For example, if you are debugging memory leaks in a specific code path, you could get AI to write a visualisation of all the memory allocations and frees under that code path to help you identify the problem. This opens up an interesting new direction where building visualisations to debug specific problems is probably becoming viable.

This idea reminds me of Jonathan Blow's recent talk at LambdaConf. In it, he shows a tool he made to visualise his programs in different ways to help with identifying potential problems. I could imagine AI being good at building these. The talk: https://youtu.be/IdpD5QIVOKQ?si=roTcCcHHMqCPzqSh&t=1108

aantix

I would love to see a HUD that allows me to see the change that corresponds to Claude Code's TODO item.

I don't want inline comments as those accumulate, don't get cleaned up appropriately by the LLM.

ravila4

I think one key reason HUDs haven’t taken off more broadly is the fundamental limitation of our current display medium - computer screens and mobile devices are terrible at providing ambient, peripheral information without being intrusive. When I launch an AI agent to fix a bug or handle a complex task, there’s this awkward wait time where it takes too long for me to sit there staring at the screen waiting for output, but it’s too short for me to disengage and do something else meaningful. A HUD approach would give me a much shorter feedback loop. I could see what the AI is doing in my peripheral vision and decide moment-to-moment whether to jump in and take over the coding myself, or let the agent continue while I work on something else. Instead of being locked into either “full attention on the agent” or “completely disengaged,” I’d have that ambient awareness that lets me dynamically choose my level of involvement. This makes me think VR/AR could be the killer application for AI HUDs. Spatial computing gives us the display paradigm where AI assistance can be truly ambient rather than demanding your full visual attention on a 2D screen. I picture that this would be especially helpful for help on more physical tasks, such as cooking, or fixing a bike.

elliotec

You just described what I do with my ultrawide monitor and laptop screen.

I can be fully immersed in a game or anything and keep Claude in a corner of a tmux window next to a browser on the other monitor and jump in whenever I see it get to the next step or whatever.

ravila4

It’s a similar idea, but imagine you could fire off a task, and go for a run, or do the dishes. Then be notified when it completes, and have the option to review the changes, or see a summary of tests that are failing, without having to be at your workstation.

bigyabai

I kinda do this today, with Alpaca[0]'s sandboxed terminal runner and GSConnect[1] syncing the response notifications to my phone over LAN.

SUPPLIED ENTRIES

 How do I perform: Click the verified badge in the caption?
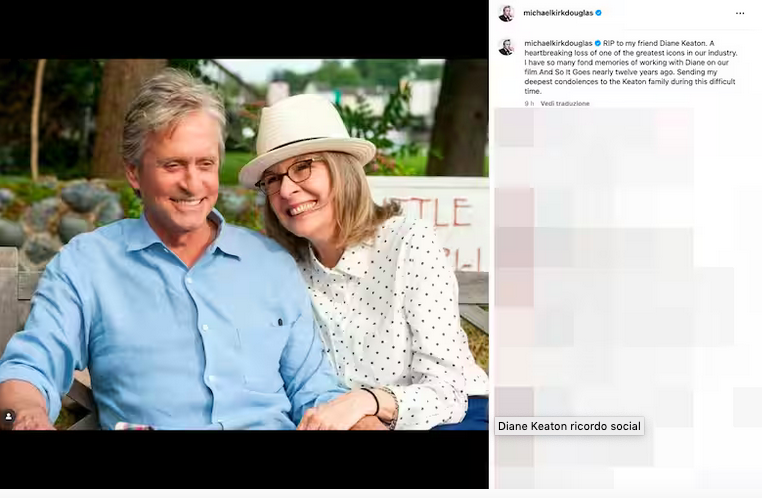click(x=598, y=44)
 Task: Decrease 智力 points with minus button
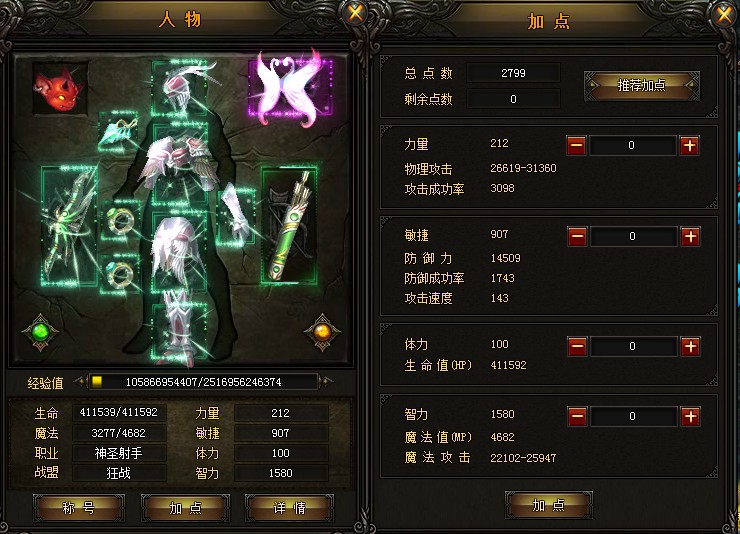point(577,417)
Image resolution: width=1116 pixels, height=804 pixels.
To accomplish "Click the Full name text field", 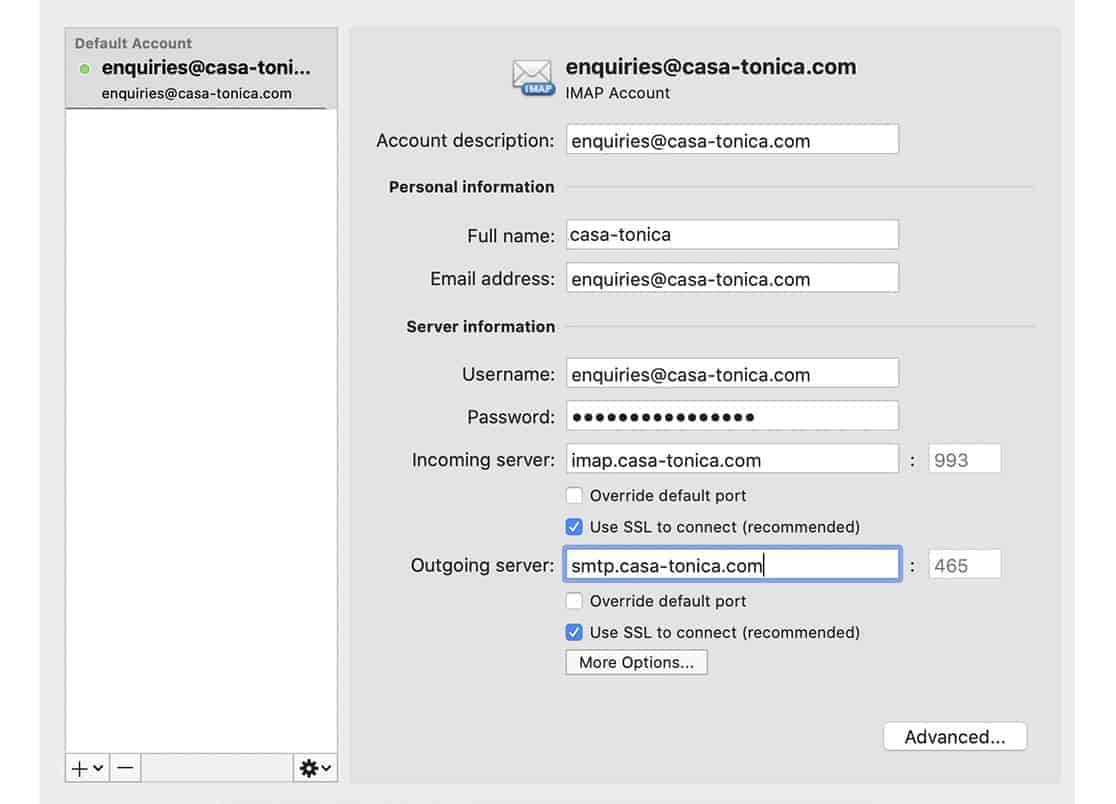I will point(732,235).
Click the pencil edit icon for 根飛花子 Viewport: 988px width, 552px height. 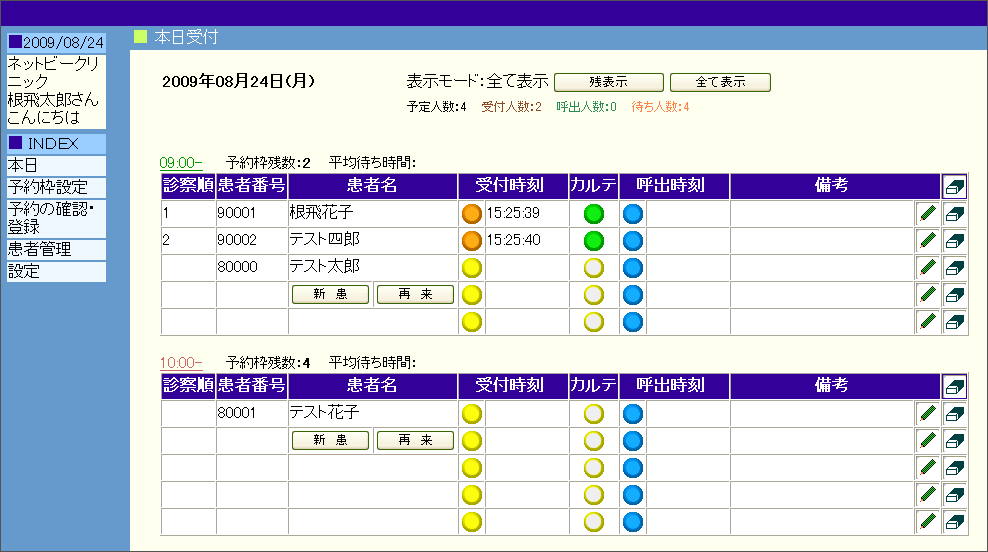tap(927, 214)
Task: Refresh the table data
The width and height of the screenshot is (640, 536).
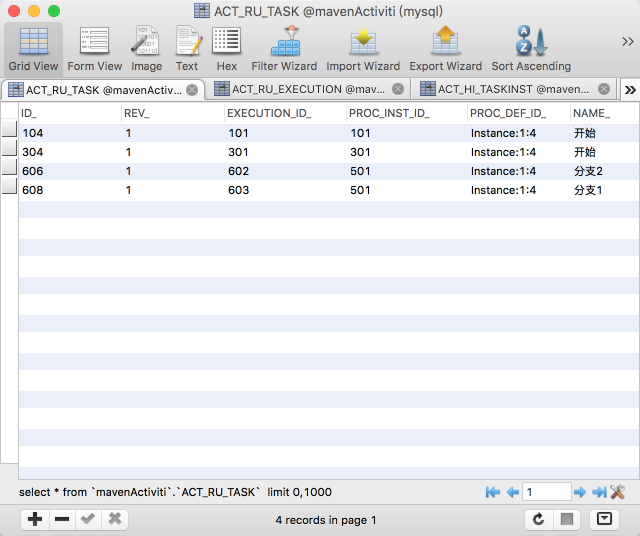Action: pyautogui.click(x=539, y=519)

WHAT YOU NEED TO DO
[1] List each distinct username that appears in the thread.
[2] Answer from the thread:
(a) At which event did Jonathan Blow give the talk that is mentioned?
(b) What does ravila4 say could be the killer application for AI HUDs?
(c) What does bigyabai use to sync response notifications to a phone?
The records are separate material and have no connection to the thread.

TASK-BY-TASK SOLUTIONS
[1] aantix, ravila4, elliotec, bigyabai

[2]
(a) LambdaConf
(b) VR/AR
(c) GSConnect, over LAN